* Exercise
Locate the string "pixels" in the records below. Copy every line where it occurs.

* Recorded data
════════════════════
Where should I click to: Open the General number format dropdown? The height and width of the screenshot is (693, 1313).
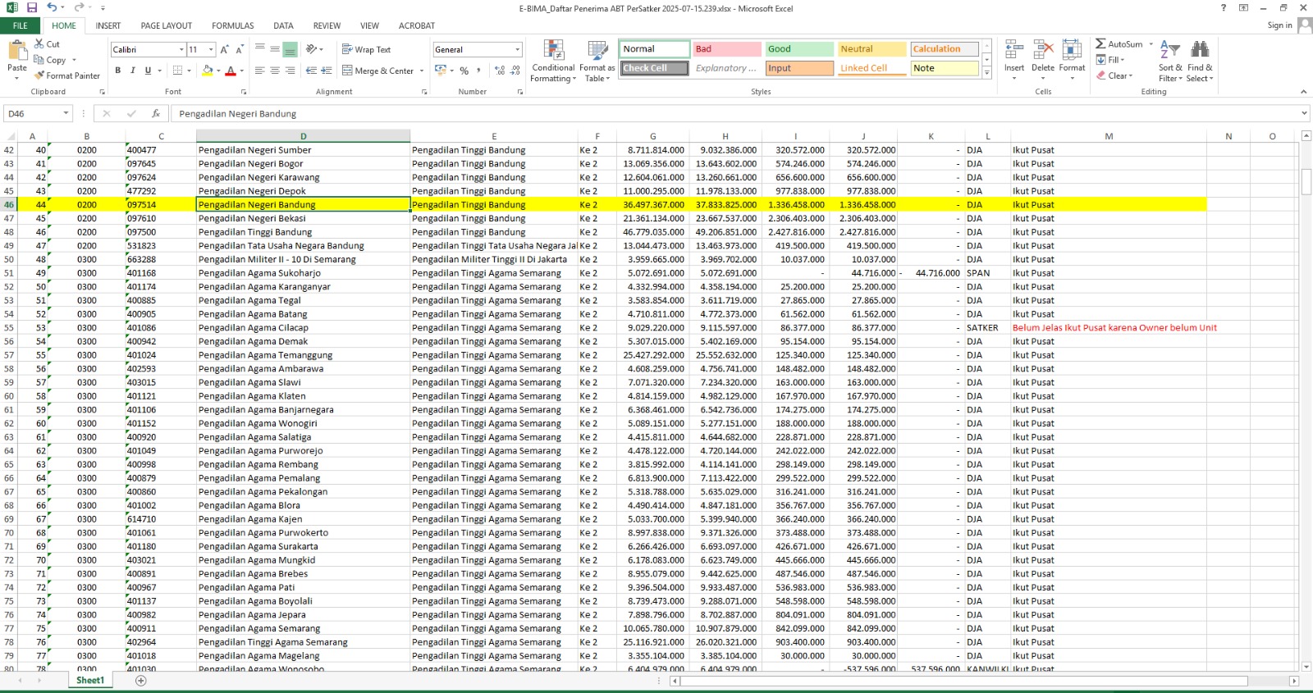pos(517,50)
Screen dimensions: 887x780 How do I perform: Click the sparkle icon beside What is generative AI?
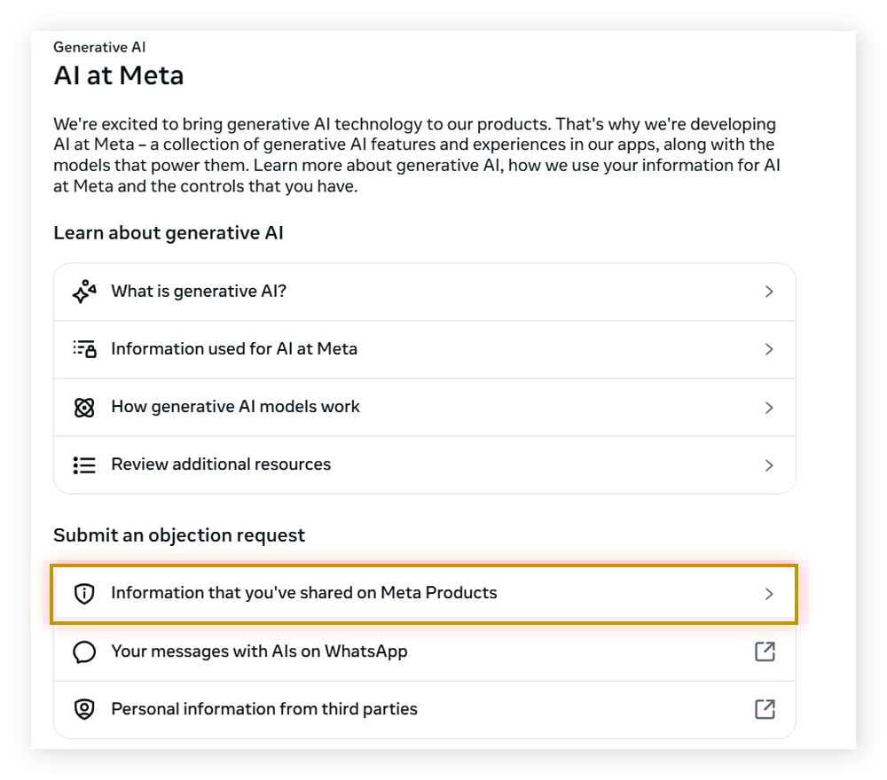(82, 291)
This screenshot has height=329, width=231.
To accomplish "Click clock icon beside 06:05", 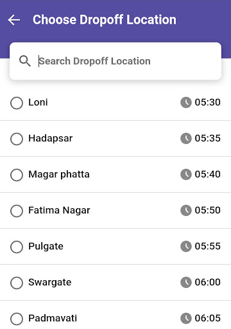I will pos(186,318).
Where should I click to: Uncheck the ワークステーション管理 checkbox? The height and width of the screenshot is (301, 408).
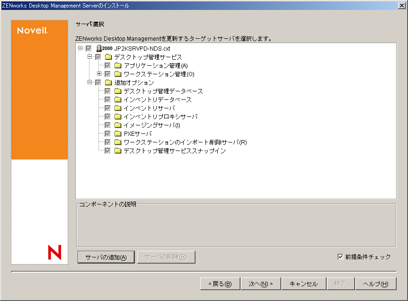point(106,73)
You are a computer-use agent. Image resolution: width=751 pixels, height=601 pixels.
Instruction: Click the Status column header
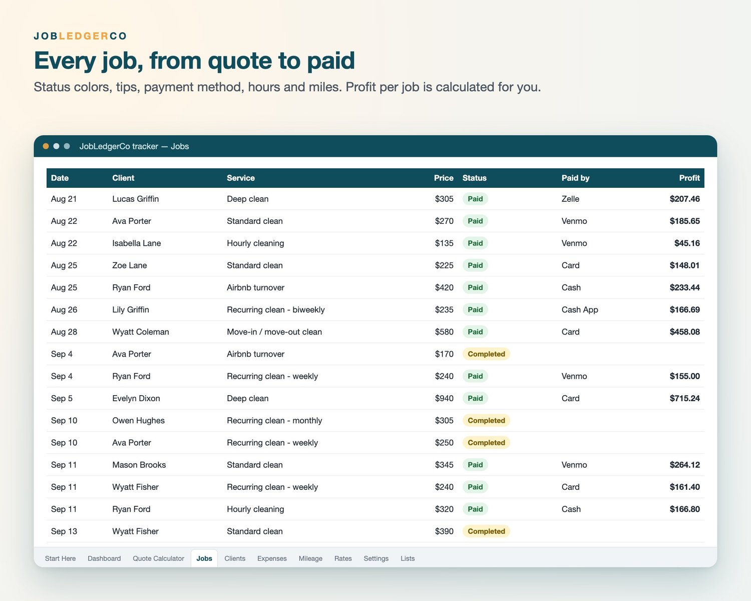click(x=474, y=178)
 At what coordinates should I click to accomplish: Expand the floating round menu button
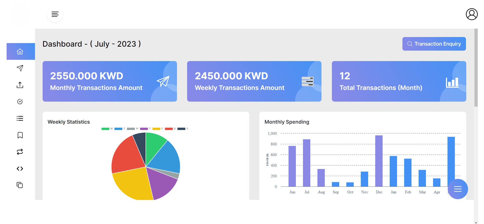click(x=458, y=189)
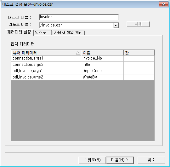The image size is (170, 167).
Task: Select the odi.Invoice.args1 row
Action: pos(83,71)
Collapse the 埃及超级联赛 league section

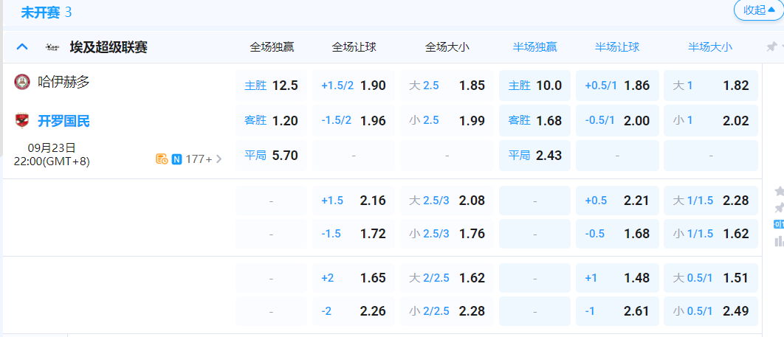(22, 47)
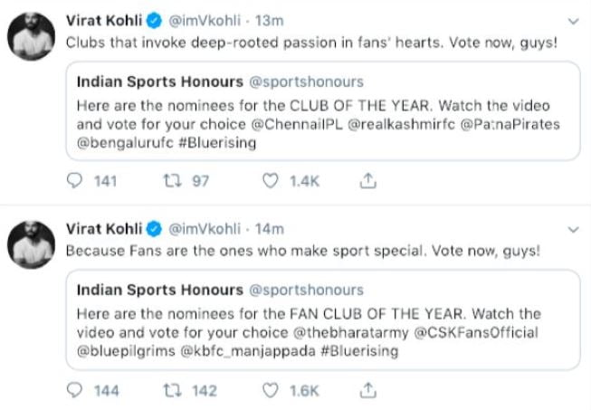Open Virat Kohli's avatar on second tweet

pos(31,245)
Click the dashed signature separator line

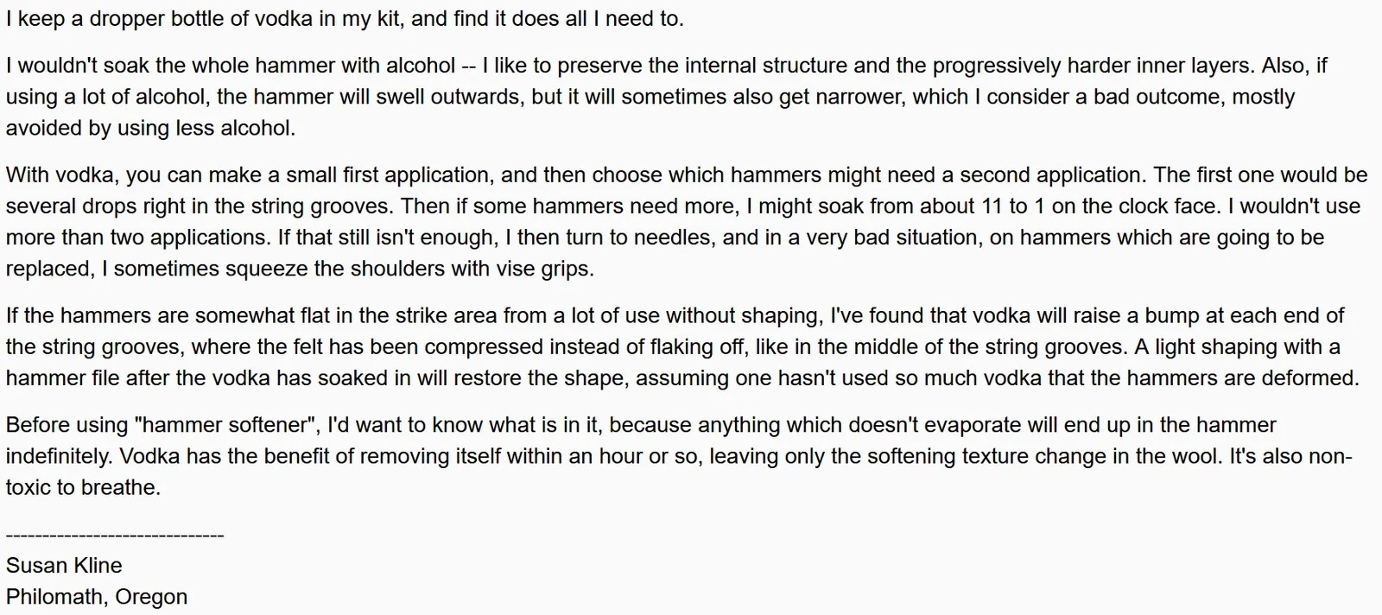pyautogui.click(x=115, y=536)
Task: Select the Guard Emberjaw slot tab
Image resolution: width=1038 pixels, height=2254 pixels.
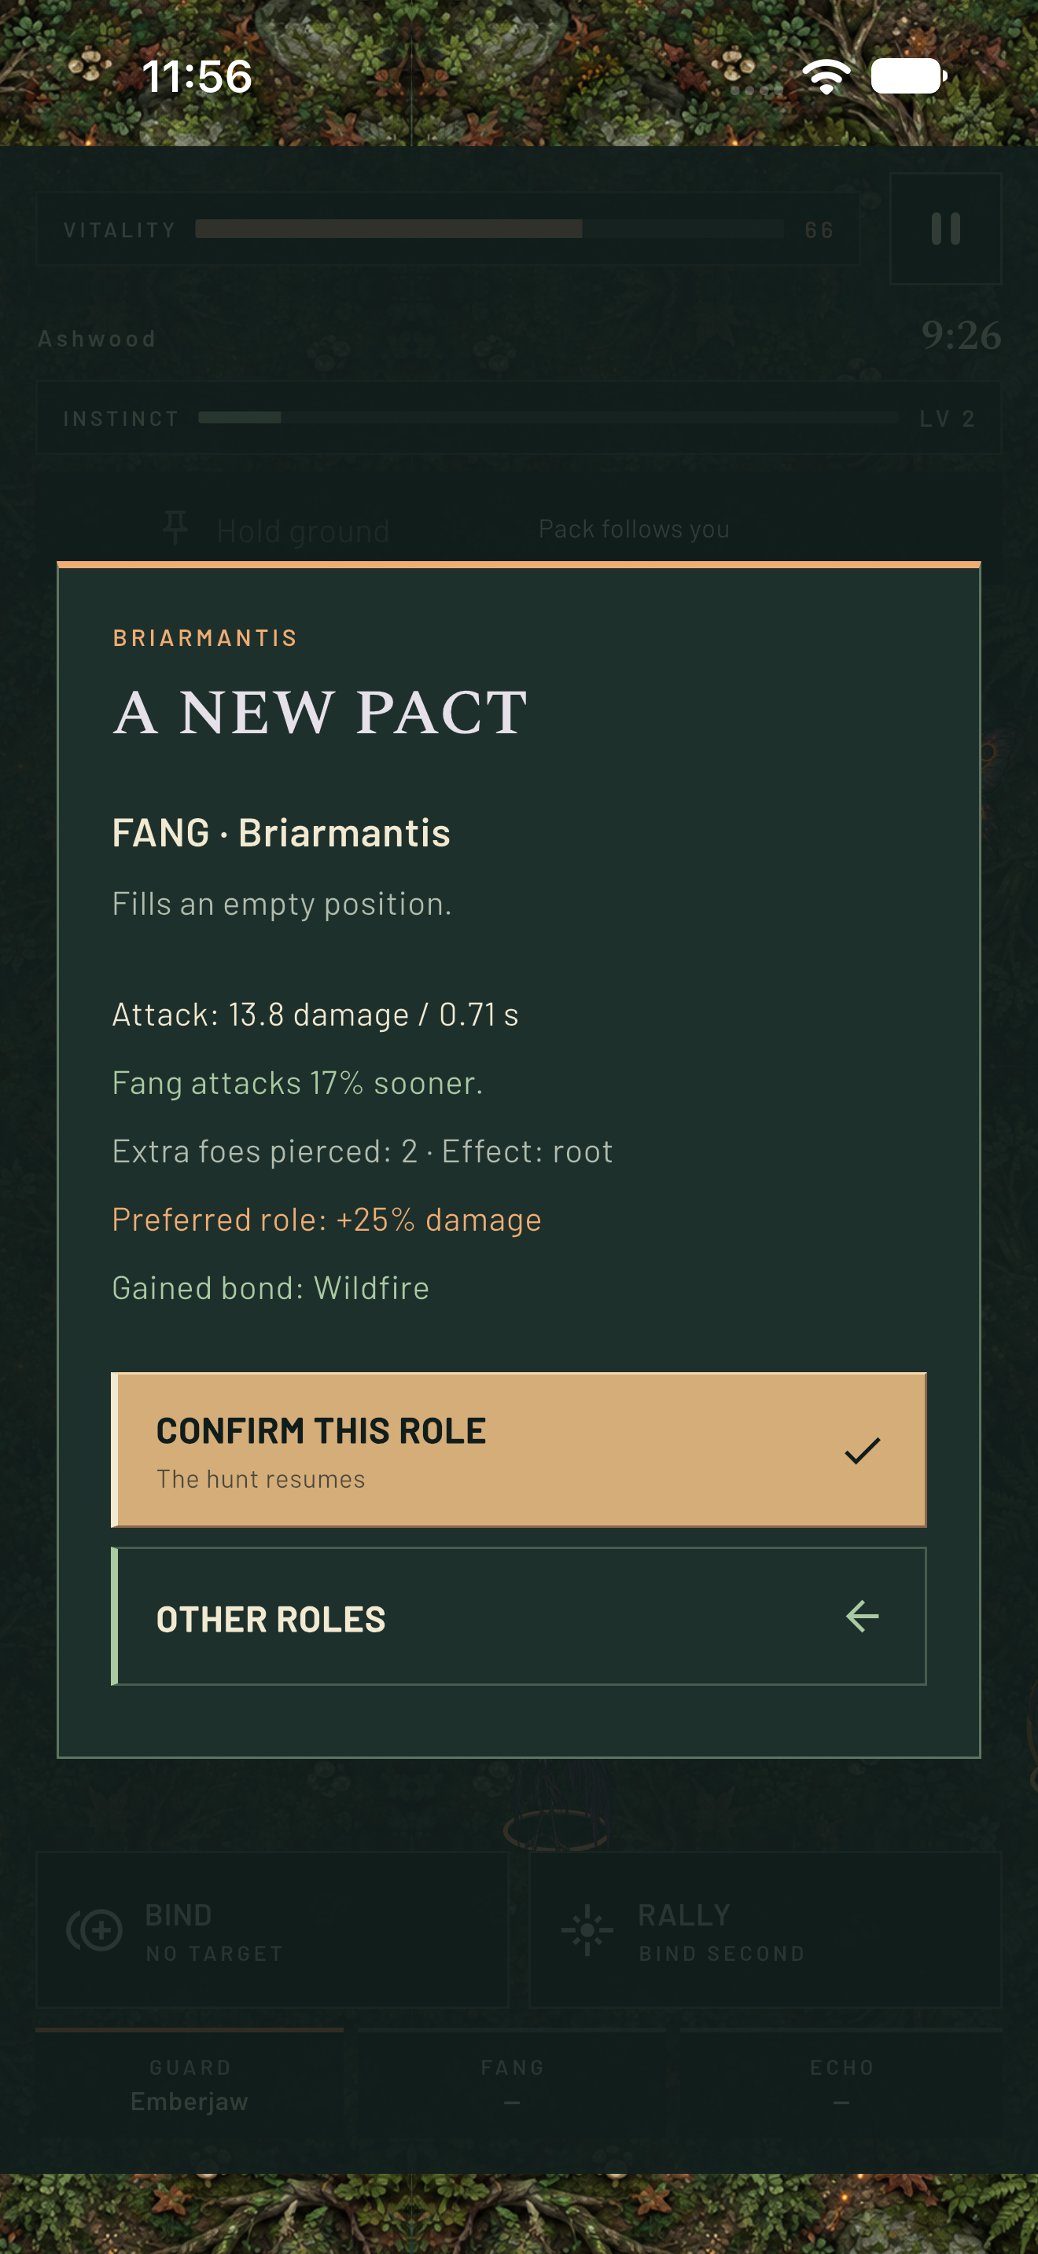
════════════════════
* Your response
You are a computer-use agent. Image resolution: width=751 pixels, height=601 pixels.
Image resolution: width=1038 pixels, height=2254 pixels.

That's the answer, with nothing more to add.